On waste spark systems or distributor-less ignition system, the ignition control module receives an engine position signal or RPM signal to fire the ignition coils.
The ignition coils are will have battery voltage supplied to them and a control ground circuit through an Ignition Control Module (ICM) or Power-Train Control Module (PCM) by using three internal NPN transistors.
There are two coils that fire at the same time.
Coil is paired to the engine so the spark plugs from each ignition coil are in companion cylinders
Top Dead Center Compression verses Top Dead Center Exhaust are separated by each cylinder's intake and exhaust valves position and operation
Each pair of cylinders will be fired by the same ignition coil. One cylinder will fire on the compression stroke "event" and the companion cylinder will fire at Top Dead Center on the exhaust stroke also know as "waste spark".

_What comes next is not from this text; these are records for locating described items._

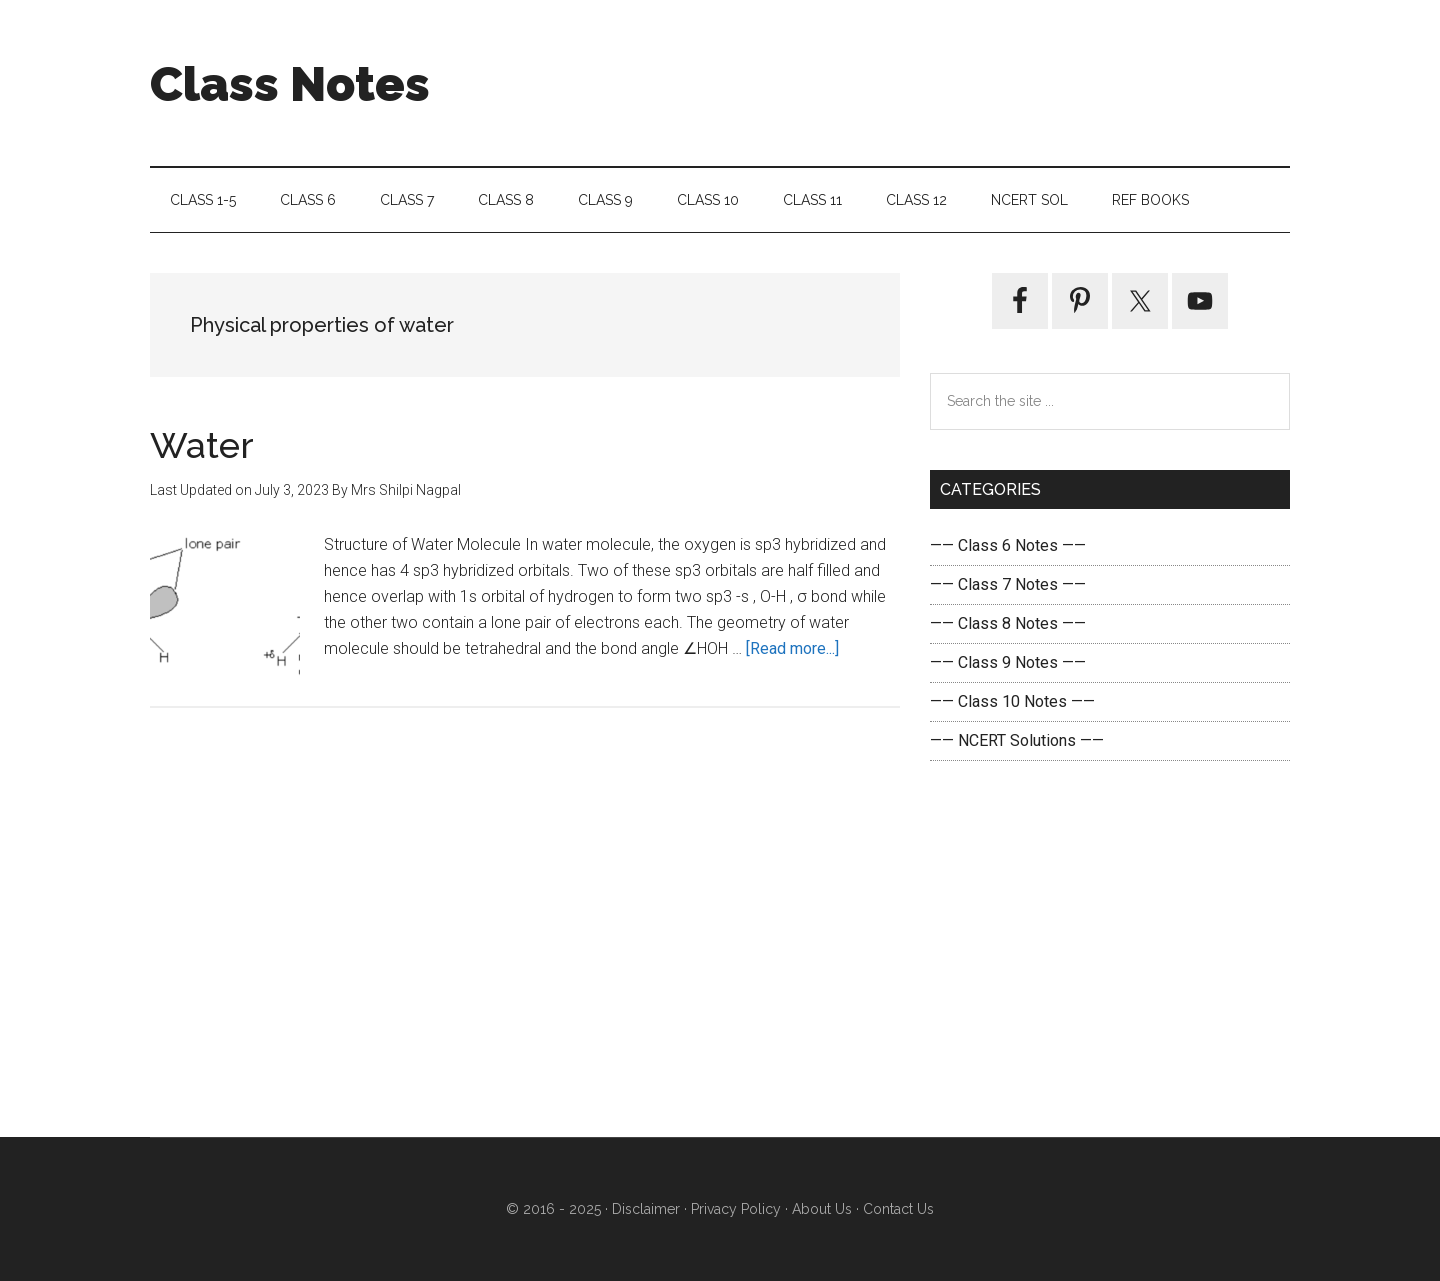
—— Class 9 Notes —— (1008, 662)
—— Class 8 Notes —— (1008, 623)
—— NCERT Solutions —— (1017, 740)
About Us (820, 1209)
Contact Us (896, 1209)
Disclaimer (646, 1209)
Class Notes (290, 84)
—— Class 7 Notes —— (1008, 584)
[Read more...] (792, 648)
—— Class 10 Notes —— (1012, 701)
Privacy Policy (736, 1209)
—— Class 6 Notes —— (1008, 545)
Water (202, 445)
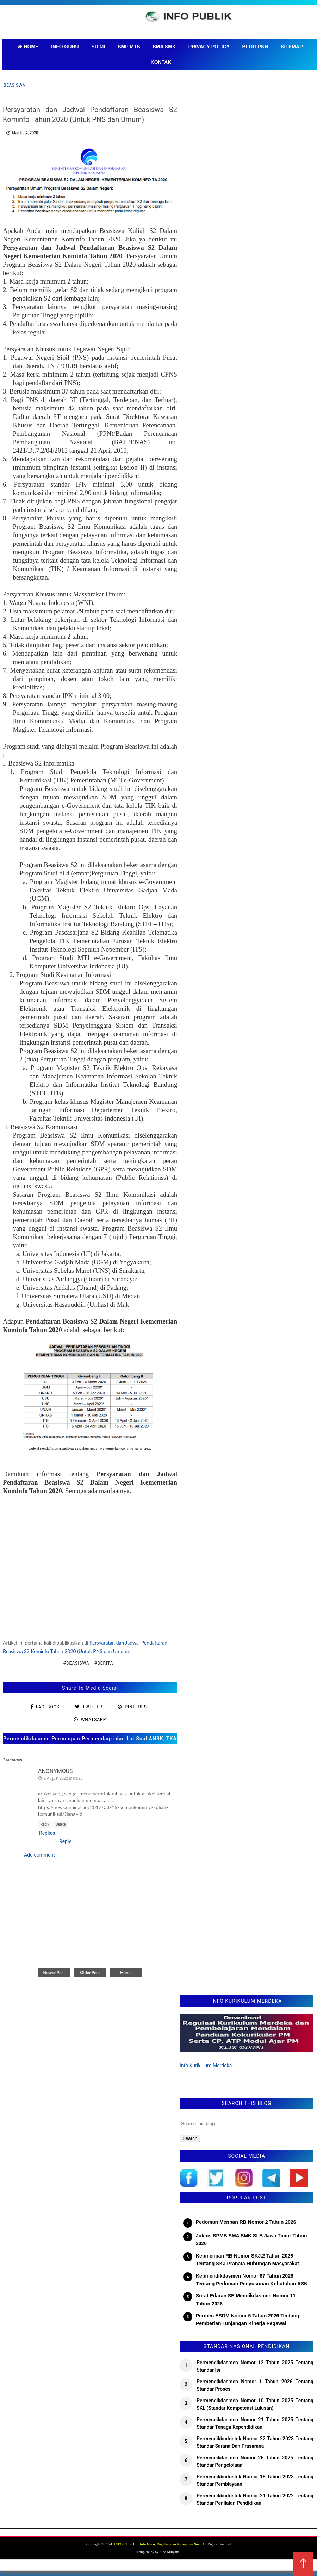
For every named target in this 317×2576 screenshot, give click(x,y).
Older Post (90, 1972)
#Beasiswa (76, 1663)
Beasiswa (14, 85)
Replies (47, 1833)
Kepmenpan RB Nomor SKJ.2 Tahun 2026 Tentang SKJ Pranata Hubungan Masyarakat (247, 2259)
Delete (61, 1824)
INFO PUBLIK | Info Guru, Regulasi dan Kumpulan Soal (157, 2544)
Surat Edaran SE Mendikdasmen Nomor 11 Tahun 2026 (246, 2299)
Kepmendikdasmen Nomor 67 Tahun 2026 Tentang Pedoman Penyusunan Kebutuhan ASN (251, 2279)
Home (125, 1972)
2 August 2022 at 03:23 (63, 1778)
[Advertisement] (90, 1561)
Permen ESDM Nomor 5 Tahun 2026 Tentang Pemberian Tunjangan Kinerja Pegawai (247, 2319)
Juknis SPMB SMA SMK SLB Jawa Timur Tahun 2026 (251, 2239)
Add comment (39, 1855)
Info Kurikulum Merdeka (206, 2065)
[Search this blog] (211, 2123)
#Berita (103, 1663)
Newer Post (54, 1972)
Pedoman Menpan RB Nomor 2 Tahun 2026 (246, 2222)
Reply (45, 1824)
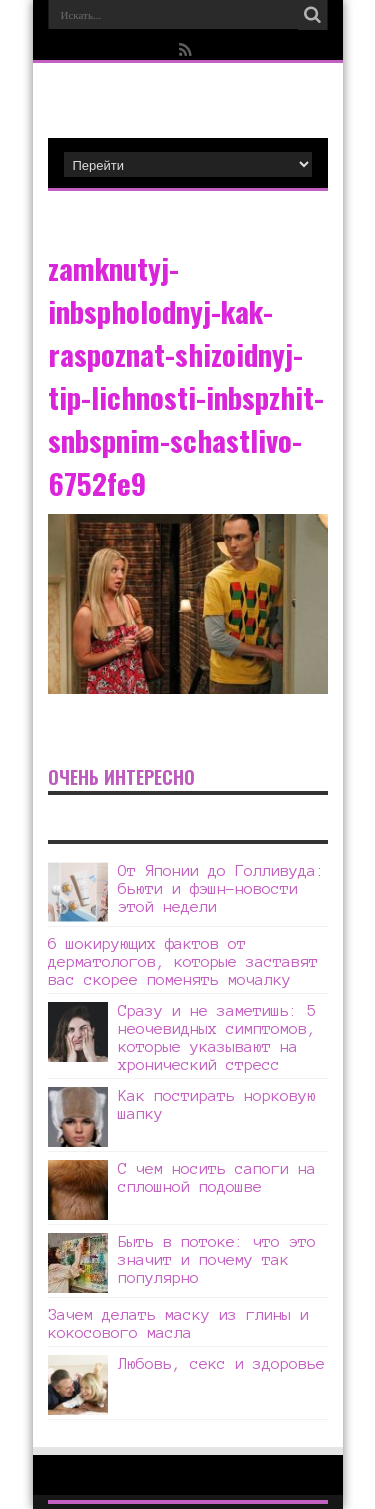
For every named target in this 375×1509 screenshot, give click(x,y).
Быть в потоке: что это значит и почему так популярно (217, 1259)
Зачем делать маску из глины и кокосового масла (178, 1323)
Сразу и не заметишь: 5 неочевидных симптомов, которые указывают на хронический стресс (217, 1037)
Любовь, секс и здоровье (221, 1363)
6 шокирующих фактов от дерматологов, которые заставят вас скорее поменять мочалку (183, 961)
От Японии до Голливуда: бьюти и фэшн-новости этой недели (221, 888)
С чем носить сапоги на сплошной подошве (217, 1177)
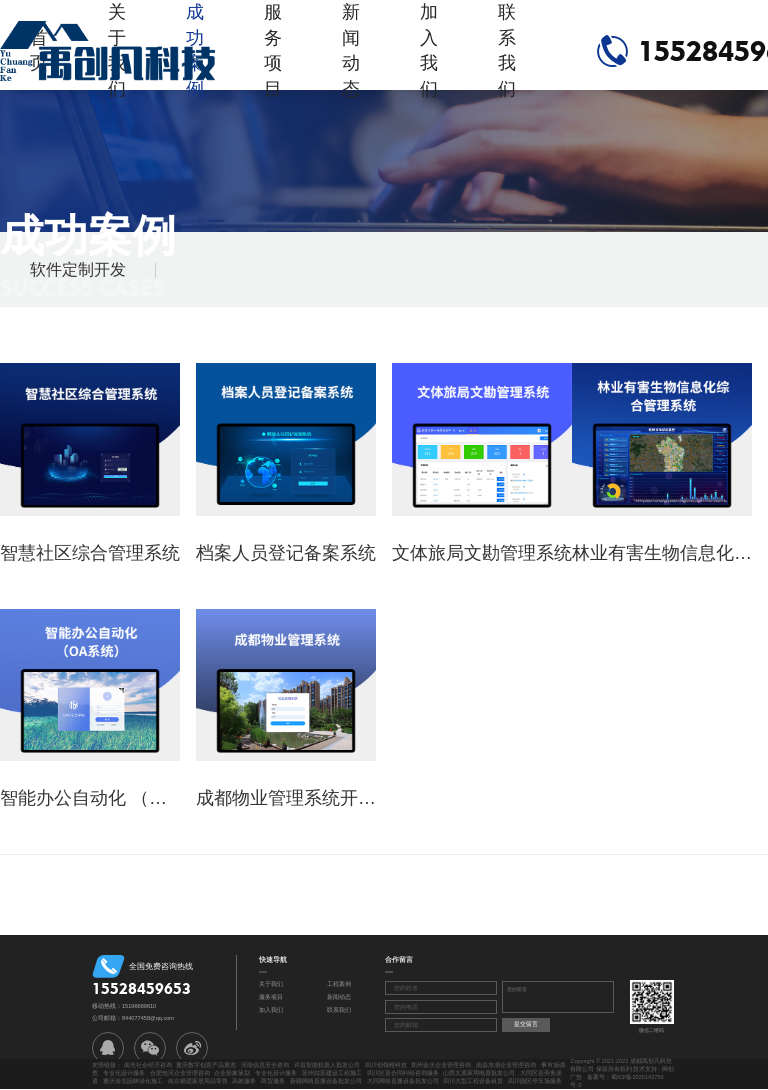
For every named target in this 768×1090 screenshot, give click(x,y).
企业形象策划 (232, 1073)
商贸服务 (273, 1081)
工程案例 (339, 984)
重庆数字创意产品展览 (206, 1065)
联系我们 (507, 50)
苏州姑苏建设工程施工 (332, 1073)
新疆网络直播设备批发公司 (326, 1081)
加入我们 (429, 50)
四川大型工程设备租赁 (473, 1081)
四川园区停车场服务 (535, 1081)
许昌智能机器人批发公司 (327, 1065)
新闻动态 (351, 50)
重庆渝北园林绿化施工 (133, 1081)
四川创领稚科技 (386, 1065)
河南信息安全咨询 (265, 1065)
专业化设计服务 (124, 1073)
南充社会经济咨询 (148, 1065)
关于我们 (271, 984)
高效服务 (244, 1081)
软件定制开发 (78, 269)
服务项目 (273, 50)
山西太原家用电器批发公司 (479, 1073)
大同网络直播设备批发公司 (403, 1081)
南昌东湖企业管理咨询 (506, 1065)
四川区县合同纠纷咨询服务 (403, 1073)
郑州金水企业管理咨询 (441, 1065)
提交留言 (526, 1024)
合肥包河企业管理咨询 (180, 1073)
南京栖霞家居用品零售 (198, 1081)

Resistance determines the voltage requirements for each cylinder. The cylinder on Top Dead Center Compression will have higher resistance which requires a higher voltage to ionize the spark plug gap, than its companion cylinder on TDC exhaust.
Illustration on waste Spark Companion Cylinders
High resistance is caused by the Air Fuel Ratio "rich or lean" along with high pressures within the cylinder on Top Dead Center Compression.
The cylinder on top dead center exhaust will have inert gases along with very low pressure requiring much less voltage to ionize the spark plug gap.
Remember the PCM will ground the ignition coil's primary windings, while increasing current flow and a magnetic field, charging the coils primary circuit.
When the Powertrain Control Module "PCM" or the Ignition Control Module "ICM" releases the ground the ignition coil will fire.
Also, any unwanted resistance in the circuit will affect the ignition coils operation and the vehicle's performance.
Using an amp probe to check the primary ignition is also a good technique.
By using an amp probe you can see the integrity of the primary electrical circuit.
This accomplished by watching the current ramp of the electrical circuit and the measurement of amperage going through the circuit dynamically / under a load.
In my opinion is the best way to test any electrical coil.
Using an amp probe wrapped around either the positive or negative wire, "never both" will give you a good idea of how the primary ignition circuit is working.